• **PROBLEM**:
From the data below, set down exactly the lines between the one holding "You are a GUI" and the one holding "Click the results", inclusive, and no others.

• **SUPPLIED ENTRIES**:
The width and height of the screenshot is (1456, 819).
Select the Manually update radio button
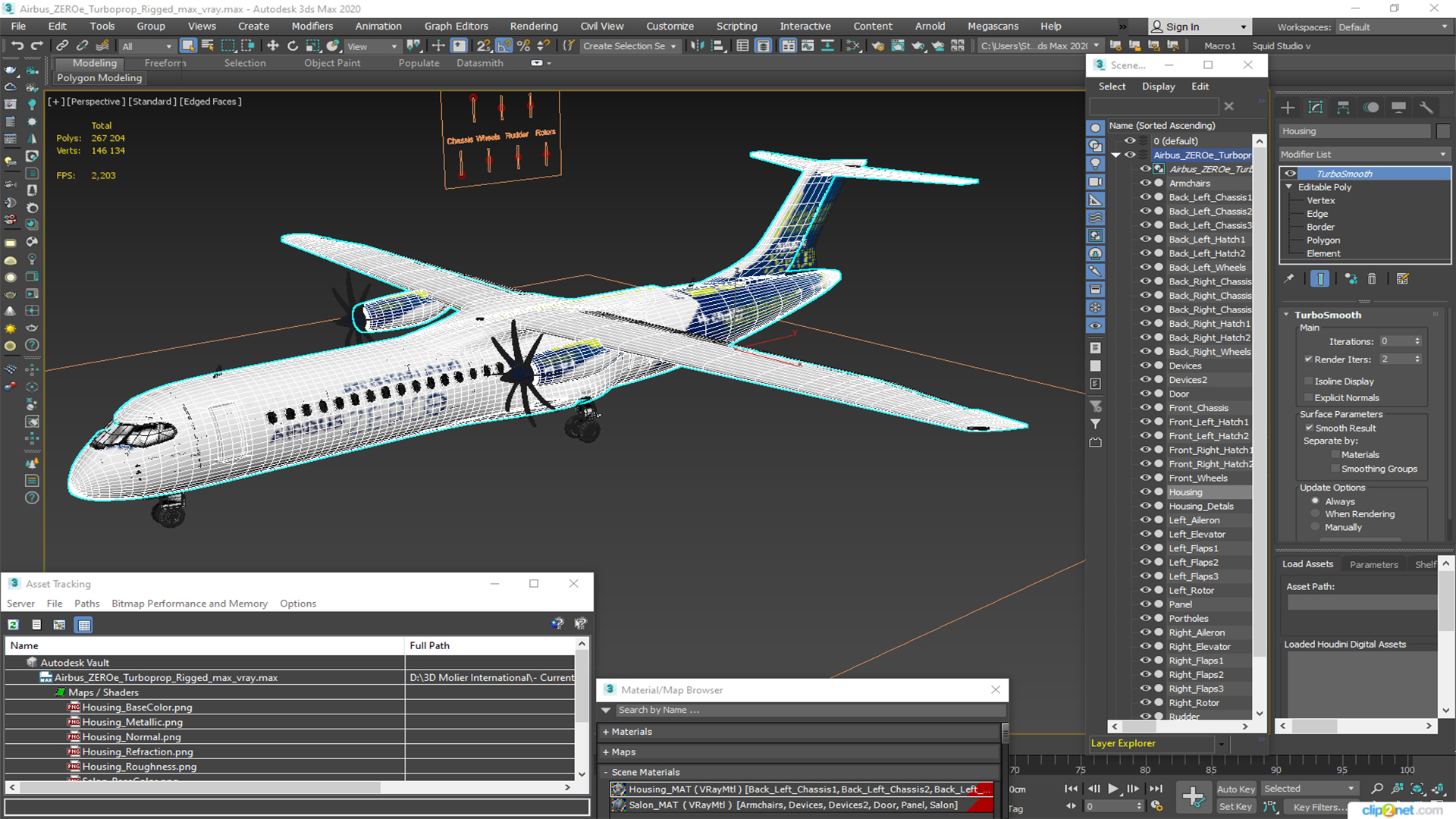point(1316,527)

---

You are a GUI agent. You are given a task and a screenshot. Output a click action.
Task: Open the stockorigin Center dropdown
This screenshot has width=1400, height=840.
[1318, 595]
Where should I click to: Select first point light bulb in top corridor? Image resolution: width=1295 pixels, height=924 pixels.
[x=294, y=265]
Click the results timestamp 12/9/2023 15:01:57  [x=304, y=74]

...

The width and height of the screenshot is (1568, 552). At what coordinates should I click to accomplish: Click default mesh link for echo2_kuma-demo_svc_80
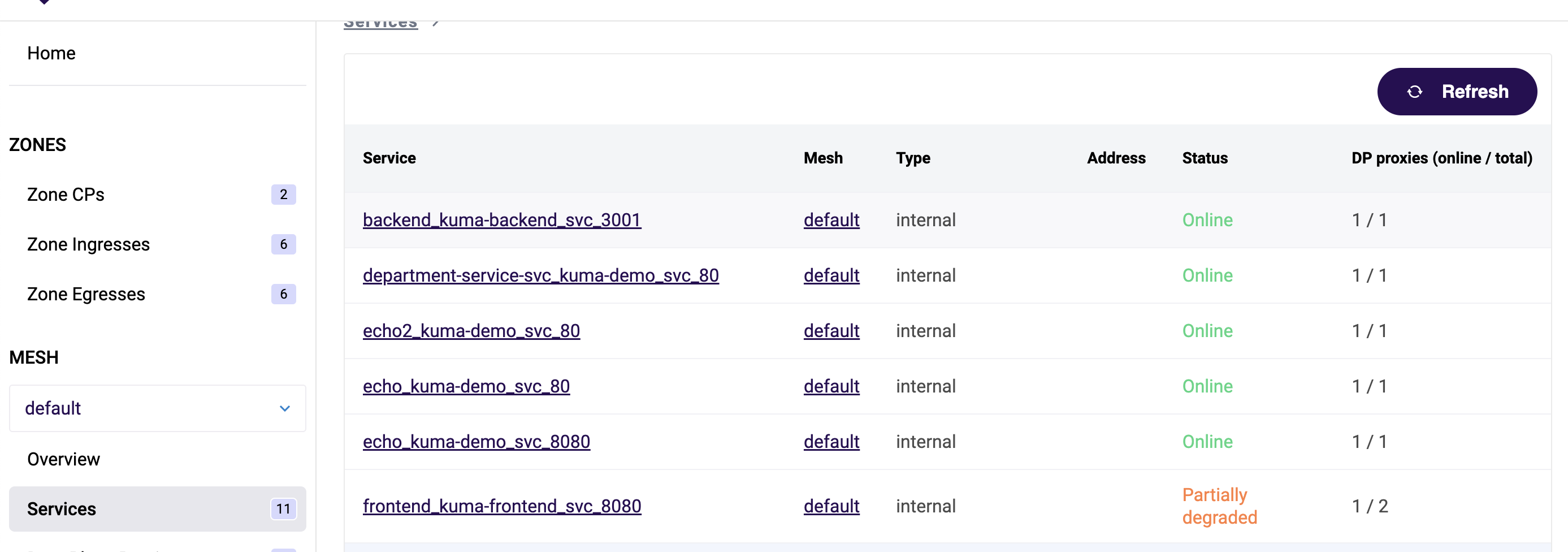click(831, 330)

• **TASK OUTPUT**:
You are a GUI agent. You are given a task and a screenshot. Output a click action.
Task: Open the stockorigin Center dropdown
This screenshot has width=1400, height=840.
[1318, 595]
Where should I click to: Select first point light bulb in top corridor? Image resolution: width=1295 pixels, height=924 pixels.
[x=294, y=265]
Click the results timestamp 12/9/2023 15:01:57  [x=304, y=74]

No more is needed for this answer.